Reclamação constitucional e efeito vinculante da ratio decidendi das decisões proferidas em controle concentrado de constitucionalidade: uma interpretação a partir dos arts. 927, I e 988, III, §4º, do Novo Código de Processo Civil - Por Fernando Filgueira

05/03/2017

Discussão antiga diz respeito à possibilidade de utilização da reclamação constitucional nas hipóteses em que, a despeito de não ter sido desrespeitado o próprio dispositivo da decisão proferida (coisa julgada material) em controle concentrado de constitucionalidade - com eficácia erga omnes e efeito vinculante, portanto - restem inobservados os fundamentos daquela decisão.

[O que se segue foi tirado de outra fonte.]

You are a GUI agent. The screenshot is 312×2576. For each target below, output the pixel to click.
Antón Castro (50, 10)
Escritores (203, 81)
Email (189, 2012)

O tema foi abordado pela doutrina que, de forma majoritária, sustentou a possibilidade de que a ratio decidendi, e não apenas a coisa julgada material, tivesse efeito vinculante nas ações de controle concentrado de constitucionalidade, teoria intitulada de transcendência dos fundamentos determinantes.

A teoria, todavia, não prosperou na jurisprudência do STF, v.g., Rcl 3.014; Rcl 11477[1].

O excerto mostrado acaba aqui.